--- SELECTED EXTRACT ---
Hi, everyone.

I have tried to create a custom Degree 2 vector Lagrange on a triangle and use it for a 2D linear elastic problem.

code

import numpy as np
import basix
from basix import CellType, MapType, PolynomialType, PolysetType, SobolevSpace
from mpi4py import MPI
from basix.ufl import element, mixed_element
from ufl import (Identity, TestFunction, TrialFunction, 
                 dx, inner, grad, sym, tr)
from dolfinx import fem, mesh, io, plot
from dolfinx.fem.petsc import LinearProblem
from petsc4py import PETSc

import dolfinx
import ufl
from dolfinx.fem.petsc import apply_lifting, assemble_matrix, assemble_vector, set_bc


# Set coefficients for the basis functions
wcoeffs = np.zeros((12, 12))

--- ACTIONS TO TAKE ---
A - Answer these questions about the forum post on the custom vector Lagrange element:
(i) What kind of problem is the poster planning to use the element for?
(ii) Which module is LinearProblem imported from?
(iii) What shape is the array of zeros assigned to wcoeffs?
B - Carry on writing the forum post on the custom vector Lagrange element, starting right after its final line of code.

--- LISTING ---
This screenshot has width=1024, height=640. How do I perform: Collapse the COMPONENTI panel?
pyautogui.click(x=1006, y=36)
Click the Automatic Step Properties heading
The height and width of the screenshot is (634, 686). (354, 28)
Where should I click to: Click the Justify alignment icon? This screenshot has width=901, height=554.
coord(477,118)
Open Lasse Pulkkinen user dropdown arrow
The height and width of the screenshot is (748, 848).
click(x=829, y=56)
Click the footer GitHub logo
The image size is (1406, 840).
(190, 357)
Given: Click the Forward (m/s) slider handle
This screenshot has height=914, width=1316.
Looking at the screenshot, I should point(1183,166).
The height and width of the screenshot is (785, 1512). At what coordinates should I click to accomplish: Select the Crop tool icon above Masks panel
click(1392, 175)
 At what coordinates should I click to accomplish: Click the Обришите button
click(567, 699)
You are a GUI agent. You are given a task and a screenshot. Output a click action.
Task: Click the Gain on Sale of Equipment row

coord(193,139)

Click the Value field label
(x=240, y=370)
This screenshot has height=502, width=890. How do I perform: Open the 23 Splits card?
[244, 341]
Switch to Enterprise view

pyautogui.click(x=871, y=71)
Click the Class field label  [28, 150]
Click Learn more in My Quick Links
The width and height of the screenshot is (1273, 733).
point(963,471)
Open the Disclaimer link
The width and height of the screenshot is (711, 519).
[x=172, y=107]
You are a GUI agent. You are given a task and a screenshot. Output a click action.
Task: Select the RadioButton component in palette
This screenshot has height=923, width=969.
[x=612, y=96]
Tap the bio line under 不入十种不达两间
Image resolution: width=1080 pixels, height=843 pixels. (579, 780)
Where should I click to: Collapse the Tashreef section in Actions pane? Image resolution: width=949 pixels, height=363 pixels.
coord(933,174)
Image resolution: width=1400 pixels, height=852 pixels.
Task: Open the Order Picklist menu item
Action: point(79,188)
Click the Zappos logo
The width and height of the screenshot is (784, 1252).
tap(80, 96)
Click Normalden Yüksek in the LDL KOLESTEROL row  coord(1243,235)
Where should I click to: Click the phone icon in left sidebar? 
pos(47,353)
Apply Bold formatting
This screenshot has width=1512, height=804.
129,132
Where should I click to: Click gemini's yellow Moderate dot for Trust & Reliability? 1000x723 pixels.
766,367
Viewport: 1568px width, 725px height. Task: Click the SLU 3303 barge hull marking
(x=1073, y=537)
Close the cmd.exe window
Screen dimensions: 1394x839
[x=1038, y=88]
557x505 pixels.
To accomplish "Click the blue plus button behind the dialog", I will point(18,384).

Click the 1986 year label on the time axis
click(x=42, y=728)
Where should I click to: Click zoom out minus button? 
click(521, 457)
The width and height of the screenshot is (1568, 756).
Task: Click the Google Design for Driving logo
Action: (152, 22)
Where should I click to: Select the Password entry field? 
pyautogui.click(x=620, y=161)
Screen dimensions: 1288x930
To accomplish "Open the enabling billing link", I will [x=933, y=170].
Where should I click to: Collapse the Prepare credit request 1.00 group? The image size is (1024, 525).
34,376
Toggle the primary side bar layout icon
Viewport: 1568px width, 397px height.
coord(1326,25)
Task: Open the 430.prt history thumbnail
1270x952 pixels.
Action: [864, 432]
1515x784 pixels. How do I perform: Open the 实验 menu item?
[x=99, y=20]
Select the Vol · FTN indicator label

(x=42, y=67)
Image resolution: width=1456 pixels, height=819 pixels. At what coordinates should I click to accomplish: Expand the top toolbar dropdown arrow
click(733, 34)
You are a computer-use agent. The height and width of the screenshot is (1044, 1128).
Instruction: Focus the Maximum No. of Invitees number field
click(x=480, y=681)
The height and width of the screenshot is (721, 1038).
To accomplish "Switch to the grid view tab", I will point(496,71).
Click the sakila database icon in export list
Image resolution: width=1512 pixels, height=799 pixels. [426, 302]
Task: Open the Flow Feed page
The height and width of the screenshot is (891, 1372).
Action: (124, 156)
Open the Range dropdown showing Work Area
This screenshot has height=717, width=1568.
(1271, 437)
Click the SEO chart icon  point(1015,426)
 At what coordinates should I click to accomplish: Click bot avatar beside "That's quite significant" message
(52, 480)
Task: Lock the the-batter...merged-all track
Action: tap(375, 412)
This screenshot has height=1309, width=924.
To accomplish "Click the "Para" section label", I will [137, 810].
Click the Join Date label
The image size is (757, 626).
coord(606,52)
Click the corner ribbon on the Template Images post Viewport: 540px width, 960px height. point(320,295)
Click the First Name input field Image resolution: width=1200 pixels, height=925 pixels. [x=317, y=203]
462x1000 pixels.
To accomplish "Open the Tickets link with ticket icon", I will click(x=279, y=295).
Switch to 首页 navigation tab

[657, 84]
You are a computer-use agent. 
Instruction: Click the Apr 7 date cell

--- ANSWERS BELOW ---
A -
(i) A 2D linear elastic problem
(ii) dolfinx.fem.petsc
(iii) (12, 12)

B -
# Set coefficients for the basis functions
wcoeffs[0, 0] = 1   # (1,0)
wcoeffs[1, 6] = 1   # (0,1)
wcoeffs[2, 3] = 1   # (x,0)
wcoeffs[3, 9] = 1   # (0,x)
wcoeffs[4, 4] = 1   # (x^2,0)
wcoeffs[5, 10] = 1   # (0,x^2)
wcoeffs[6, 1] = 1   # (y,0)
wcoeffs[7, 7] = 1   # (0,y)
wcoeffs[8, 5] = 1   # (xy,0)
wcoeffs[9, 11] = 1   # (0,xy)
wcoeffs[10, 2] = 1 # (y^2,0)
wcoeffs[11, 8] = 1 # (0,y^2)

# Interpolation points
# DOFs are point evaluations at vertices: (0,0), (1,0), (0,1)
# and edge midpoints: (0.5,0), (0.5,0.5), (0,0.5) for x- and y-components.
x = [[], [], [], []]
# Vertices
x[0].append(np.array([[0.0, 0.0]]))  # Vertex 0
x[0].append(np.array([[1.0, 0.0]]))  # Vertex 1
x[0].append(np.array([[0.0, 1.0]]))  # Vertex 2
# Edge midpoints
x[1].append(np.array([[0.5, 0.0]]))  # Edge 0: midpoint between (0,0) and (1,0)
x[1].append(np.array([[0.5, 0.5]]))  # Edge 1: midpoint between (1,0) and (0,1)
x[1].append(np.array([[0.0, 0.5]]))  # Edge 2: midpoint between (0,1) and (0,0)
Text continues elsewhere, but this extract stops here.